> Fragmento seleccionado
|---|

En la actualidad, la imagen se ha vuelto indiscutiblemente necesaria, nuestra imagen connotativa se ha vuelto un reflejo de nuestra sociedad con vistas al exterior. La carga negativa de lo visual se hace latente en nuestro día a día con la obsesiva necesidad de fotografiar y publicar todo lo que nos ocurre. La imagen se ha vuelto nuestra realidad, pero no cualquier imagen, aquella perfecta, retocada, alienante. Rendimos culto a la imagen y, más concretamente, a la imagen propia a través del selfie. En la actualidad, se habla del uso reiterado del selfie como una manera de hacer visible la vanidad, narcisismo y egocentrismo de la sociedad contemporánea, pero deberíamos pensar si es un síntoma de ello o, simplemente, una actualización de los modos históricos de representar la identidad del sujeto.

El artista, crítico e investigador Joan Fontcuberta (1955) hace una reflexión sobre el poder de lo visual en su libro La furia de las imágenes. En este nos explica que, anteriormente, la identidad estaba sujeta a la palabra, era la palabra quien daba nombre y forma al individuo. Pero con la aparición de la fotografía, la identidad se desplazó hacia la imagen, siendo en la actualidad la propia imagen quien da forma al rostro reflejado. Podríamos pensar, en esta línea, que nuestra sociedad contemporánea ha encontrado en el selfie una manera de manifestar su propio yo. En su libro también expone que, estadísticamente las fotografías propias femeninas son mucho más numerosas que las masculinas, es decir, las mujeres nos sacamos muchos más selfies que los hombres.

Esto se podría ver desde dos distantes vertientes; por un lado, podríamos pensar que el mito de Narciso ha cobrado fuerza en nuestra actualidad, reforzando los valores de la cultura decimonónica a través de la figura de la mujer. Pero, por otro lado, se podría entender como una señal de emancipación femenina, podríamos pensar en este hecho como uno de los grandes logros de la sociedad moderna. Una sociedad que ha sido capaz de revalorizar a la mujer, abandonando su lugar como objeto y volviéndola sujeto. Una sociedad en la que las mujeres hemos podido renunciar a tantos siglos de mirada patriarla, de mirada externa y hemos conquistado nuestro derecho sobre nuestra propia imagen.

El mito de Narciso nos coloca en una situación de vanidad y egocentrismo, pero como todo mito puede ser cierto o no, puede que su estructura narrativa, en este caso, no sirva para acoger la realidad que estamos viviendo. Porque lo cierto es que durante siglos ha existido la necesidad de representarnos. La historia del arte es un camino lleno de retratos y autorretratos, de explicación pictórica del «yo» como medio de plasmación atemporal de la identidad del sujeto representado. El cambio que se ha producido desde entonces es, principalmente, tecnológico, un cambio que se ha basado en el medio y las facilidades de generar imágenes, pero que ha mantenido nuestra necesidad de autorrepresentación.

|---|

> Ejercicios por realizar
- a) Transcribe del fragmento sobre el selfie el pasaje entre «El artista, crítico» y «que los hombres.», ambos incluidos.
- b) Según el fragmento sobre el selfie, ¿en qué libro reflexiona Joan Fontcuberta sobre el poder de lo visual?

Datos recopilados:
|---|

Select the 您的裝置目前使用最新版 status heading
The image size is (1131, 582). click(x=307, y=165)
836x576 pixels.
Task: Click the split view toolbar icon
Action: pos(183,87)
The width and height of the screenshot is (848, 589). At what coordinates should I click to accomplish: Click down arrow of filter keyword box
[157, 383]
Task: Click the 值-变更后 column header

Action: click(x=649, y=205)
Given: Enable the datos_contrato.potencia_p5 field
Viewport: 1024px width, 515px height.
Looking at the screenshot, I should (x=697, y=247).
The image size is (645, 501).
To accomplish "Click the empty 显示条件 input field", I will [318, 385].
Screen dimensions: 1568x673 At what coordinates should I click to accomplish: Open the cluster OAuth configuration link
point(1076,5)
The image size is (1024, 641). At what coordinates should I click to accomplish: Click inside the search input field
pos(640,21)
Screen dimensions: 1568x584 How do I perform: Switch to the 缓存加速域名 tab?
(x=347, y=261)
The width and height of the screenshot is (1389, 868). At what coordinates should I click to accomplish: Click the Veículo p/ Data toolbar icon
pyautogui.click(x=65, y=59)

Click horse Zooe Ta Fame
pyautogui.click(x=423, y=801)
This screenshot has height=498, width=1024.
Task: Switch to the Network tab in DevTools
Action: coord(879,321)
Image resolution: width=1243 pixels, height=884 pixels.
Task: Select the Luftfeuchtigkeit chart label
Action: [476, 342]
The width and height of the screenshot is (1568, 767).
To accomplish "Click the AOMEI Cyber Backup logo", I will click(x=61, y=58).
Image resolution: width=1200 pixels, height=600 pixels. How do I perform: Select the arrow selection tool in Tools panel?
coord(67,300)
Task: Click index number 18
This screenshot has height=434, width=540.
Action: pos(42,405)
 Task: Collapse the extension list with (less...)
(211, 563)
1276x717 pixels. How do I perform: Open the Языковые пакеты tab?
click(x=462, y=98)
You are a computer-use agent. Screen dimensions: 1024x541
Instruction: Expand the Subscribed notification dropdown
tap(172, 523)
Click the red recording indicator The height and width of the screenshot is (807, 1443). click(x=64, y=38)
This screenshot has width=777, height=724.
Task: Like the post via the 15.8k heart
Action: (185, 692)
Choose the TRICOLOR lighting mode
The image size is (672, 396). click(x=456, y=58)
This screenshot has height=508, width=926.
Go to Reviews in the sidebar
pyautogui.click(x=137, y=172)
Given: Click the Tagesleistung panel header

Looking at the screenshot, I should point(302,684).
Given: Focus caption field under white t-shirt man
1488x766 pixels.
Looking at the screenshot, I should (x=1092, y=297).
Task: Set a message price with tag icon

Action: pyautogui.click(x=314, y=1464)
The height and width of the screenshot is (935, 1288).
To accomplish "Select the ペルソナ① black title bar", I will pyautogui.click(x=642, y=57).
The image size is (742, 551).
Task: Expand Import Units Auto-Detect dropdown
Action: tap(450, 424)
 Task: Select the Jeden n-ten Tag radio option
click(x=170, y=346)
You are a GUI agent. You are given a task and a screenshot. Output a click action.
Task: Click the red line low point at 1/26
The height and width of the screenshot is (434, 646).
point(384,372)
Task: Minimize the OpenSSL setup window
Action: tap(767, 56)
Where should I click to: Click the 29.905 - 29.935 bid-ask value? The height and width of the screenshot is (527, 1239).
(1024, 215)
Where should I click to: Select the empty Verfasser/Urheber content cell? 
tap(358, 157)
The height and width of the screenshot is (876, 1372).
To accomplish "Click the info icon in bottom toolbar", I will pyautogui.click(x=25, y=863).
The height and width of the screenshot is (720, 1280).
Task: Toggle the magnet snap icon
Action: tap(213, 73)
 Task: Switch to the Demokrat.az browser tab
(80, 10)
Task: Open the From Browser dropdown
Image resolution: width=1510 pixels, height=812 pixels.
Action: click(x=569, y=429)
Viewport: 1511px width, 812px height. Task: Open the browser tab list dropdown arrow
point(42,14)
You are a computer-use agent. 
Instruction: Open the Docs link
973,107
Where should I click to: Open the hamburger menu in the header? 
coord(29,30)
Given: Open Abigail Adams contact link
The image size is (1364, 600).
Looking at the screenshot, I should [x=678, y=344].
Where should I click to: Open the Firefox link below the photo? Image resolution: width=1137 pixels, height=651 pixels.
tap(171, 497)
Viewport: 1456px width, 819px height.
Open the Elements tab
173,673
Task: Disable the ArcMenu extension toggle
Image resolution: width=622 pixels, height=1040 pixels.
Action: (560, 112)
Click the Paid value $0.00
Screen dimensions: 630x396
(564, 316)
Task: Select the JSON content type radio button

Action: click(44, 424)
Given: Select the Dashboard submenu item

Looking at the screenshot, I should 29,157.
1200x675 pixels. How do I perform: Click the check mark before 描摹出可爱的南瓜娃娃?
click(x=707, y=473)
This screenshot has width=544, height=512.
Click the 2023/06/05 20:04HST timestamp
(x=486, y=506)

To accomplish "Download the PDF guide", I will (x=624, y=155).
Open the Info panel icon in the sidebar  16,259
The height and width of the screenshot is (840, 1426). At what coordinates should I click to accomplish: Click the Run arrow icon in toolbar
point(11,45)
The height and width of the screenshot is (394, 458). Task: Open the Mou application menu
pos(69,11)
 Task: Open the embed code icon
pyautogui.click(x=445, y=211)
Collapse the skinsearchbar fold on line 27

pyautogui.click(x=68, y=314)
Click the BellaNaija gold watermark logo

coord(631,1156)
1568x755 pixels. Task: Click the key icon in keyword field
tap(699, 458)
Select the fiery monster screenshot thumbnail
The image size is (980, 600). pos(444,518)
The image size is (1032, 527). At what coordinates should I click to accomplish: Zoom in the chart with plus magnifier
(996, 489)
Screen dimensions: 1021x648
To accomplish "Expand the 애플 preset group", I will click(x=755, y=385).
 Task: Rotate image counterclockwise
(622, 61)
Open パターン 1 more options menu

|---|

> Resultados esperados
- a)
El artista, crítico e investigador Joan Fontcuberta (1955) hace una reflexión sobre el poder de lo visual en su libro La furia de las imágenes. En este nos explica que, anteriormente, la identidad estaba sujeta a la palabra, era la palabra quien daba nombre y forma al individuo. Pero con la aparición de la fotografía, la identidad se desplazó hacia la imagen, siendo en la actualidad la propia imagen quien da forma al rostro reflejado. Podríamos pensar, en esta línea, que nuestra sociedad contemporánea ha encontrado en el selfie una manera de manifestar su propio yo. En su libro también expone que, estadísticamente las fotografías propias femeninas son mucho más numerosas que las masculinas, es decir, las mujeres nos sacamos muchos más selfies que los hombres.

- b) En La furia de las imágenes.